Duke University Health & Medicine News Sep 15, 2017

Study shows that delaying CPR is associated with worse survival.

Surviving cardiac arrest often seems like a matter of luck - whether a passerby knows CPR, or a defibrillator is close at hand or the ambulance arrives quickly.

But one surprising factor also plays a role: The racial makeup of your neighborhood. Compared to people who live in predominantly white neighborhoods, those who live in predominantly black areas are much less likely to receive CPR or defibrillation from a bystander when their heart suddenly stops beating while they are at home or out in the community.

And that appears to translate into a worse chance of survival for people in black neighborhoods, according to a study published online Aug. 30 in JAMA Cardiology journal by researchers at the Duke Clinical Research Institute.

“We have known that there are differences in the rates of survival from cardiac arrest between blacks and whites, but it was surprising to see how the demographics of a neighborhood affected outcomes of residents who experience cardiac arrest,” said lead author Monique Starks, MD, a cardiologist and member of the Duke Clinical Research Institute. “This is absolutely a call to action to improve and expand CPR training and defibrillator access.”

Starks and colleagues - including senior author Graham Nichol, MD, director of the University of Washington-Harborview Center for Prehospital Emergency Care -- analyzed cardiac arrest data from a registry that includes information from seven U.S. cities: Birmingham, Dallas-Fort Worth, Pittsburgh, Portland, Seattle, and Milwaukee.

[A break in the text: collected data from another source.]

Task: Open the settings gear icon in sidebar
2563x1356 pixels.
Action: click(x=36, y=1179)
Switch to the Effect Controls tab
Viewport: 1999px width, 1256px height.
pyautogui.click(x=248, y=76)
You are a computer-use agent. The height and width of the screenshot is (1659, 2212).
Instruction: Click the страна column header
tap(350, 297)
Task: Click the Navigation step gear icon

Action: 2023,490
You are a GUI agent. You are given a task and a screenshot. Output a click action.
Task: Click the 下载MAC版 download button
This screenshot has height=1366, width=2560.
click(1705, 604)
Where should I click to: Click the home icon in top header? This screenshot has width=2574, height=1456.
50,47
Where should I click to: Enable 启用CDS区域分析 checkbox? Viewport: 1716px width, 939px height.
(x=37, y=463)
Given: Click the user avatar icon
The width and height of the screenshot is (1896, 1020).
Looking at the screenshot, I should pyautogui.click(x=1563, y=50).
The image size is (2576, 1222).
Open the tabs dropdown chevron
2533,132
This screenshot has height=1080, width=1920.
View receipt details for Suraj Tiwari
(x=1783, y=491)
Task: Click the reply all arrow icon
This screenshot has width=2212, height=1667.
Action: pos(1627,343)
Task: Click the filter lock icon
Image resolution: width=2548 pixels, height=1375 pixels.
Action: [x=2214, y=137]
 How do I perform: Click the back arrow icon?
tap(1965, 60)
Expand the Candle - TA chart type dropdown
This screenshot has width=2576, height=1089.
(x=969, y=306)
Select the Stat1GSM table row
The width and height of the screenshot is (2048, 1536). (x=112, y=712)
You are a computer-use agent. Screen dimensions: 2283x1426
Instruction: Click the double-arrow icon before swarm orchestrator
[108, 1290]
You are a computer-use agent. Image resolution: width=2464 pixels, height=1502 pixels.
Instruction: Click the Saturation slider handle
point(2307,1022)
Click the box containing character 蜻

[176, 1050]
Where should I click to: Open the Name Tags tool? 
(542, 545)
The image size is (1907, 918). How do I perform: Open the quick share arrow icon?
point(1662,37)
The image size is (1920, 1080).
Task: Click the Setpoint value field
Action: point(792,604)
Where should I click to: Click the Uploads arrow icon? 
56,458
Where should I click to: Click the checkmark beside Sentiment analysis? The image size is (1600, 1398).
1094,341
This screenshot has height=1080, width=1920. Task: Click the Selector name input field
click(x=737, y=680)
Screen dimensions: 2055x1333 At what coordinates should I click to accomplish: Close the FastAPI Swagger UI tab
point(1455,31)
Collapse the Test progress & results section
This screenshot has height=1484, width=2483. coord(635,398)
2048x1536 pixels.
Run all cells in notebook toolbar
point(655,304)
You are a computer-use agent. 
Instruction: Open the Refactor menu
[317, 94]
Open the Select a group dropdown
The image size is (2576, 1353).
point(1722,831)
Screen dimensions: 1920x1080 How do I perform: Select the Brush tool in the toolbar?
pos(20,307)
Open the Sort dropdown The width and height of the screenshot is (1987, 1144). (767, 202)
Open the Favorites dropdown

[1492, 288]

U.S. Census data were used to provide demographic information at the neighborhood level.

The researchers analyzed more than 22,000 cases in which cardiac arrest occurred in a non-hospital setting over a four-year period between 2008-11. Neighborhoods where out-of-hospital cardiac arrests occurred were classified by census tract, based on percentage of black residents, ranging from fewer than 25 percent, between 25–50 percent, between 51–75 percent, and more than 75 percent.

Compared with patients who experienced a cardiac arrest in mainly white neighborhoods, those in predominantly black neighborhoods were slightly younger, more frequently female, had lower rates of initial shockable rhythm, and less frequently experienced their heart event in a public location.

Overall, nearly 40 percent of people stricken with cardiac arrest outside of the hospital received bystander CPR. In primarily white neighborhoods, the rate was almost 47 percent, but in predominantly black neighborhoods, the rate was just 18 percent.

Use of an automated external defibrillator was similarly disproportionate by racial composition of the neighborhood. In mostly white neighborhoods, 4.5 percent of cardiac arrest victims received defibrillation from a bystander, compared to 0.9 percent in black neighborhoods.

Neighborhood make-up was also associated with survival. People with cardiac arrest in mixed- to majority- black neighborhoods had significantly lower adjusted survival rates at hospital discharge, the researchers found.

“We clearly see that treatments and outcomes for patients with cardiac arrest in black neighborhoods are worse than those in white neighborhoods. We then asked does it matter if you were black or white within those neighborhoods?” Nichol said. “Our observations were reassuring. It actually does not matter if you are black or white within the neighborhood, but the neighborhood matters.”

That finding, the researchers noted, points to a lack of education about cardiac arrest and CPR in general among people living in black neighborhoods, along with a dearth of defibrillators in public spaces.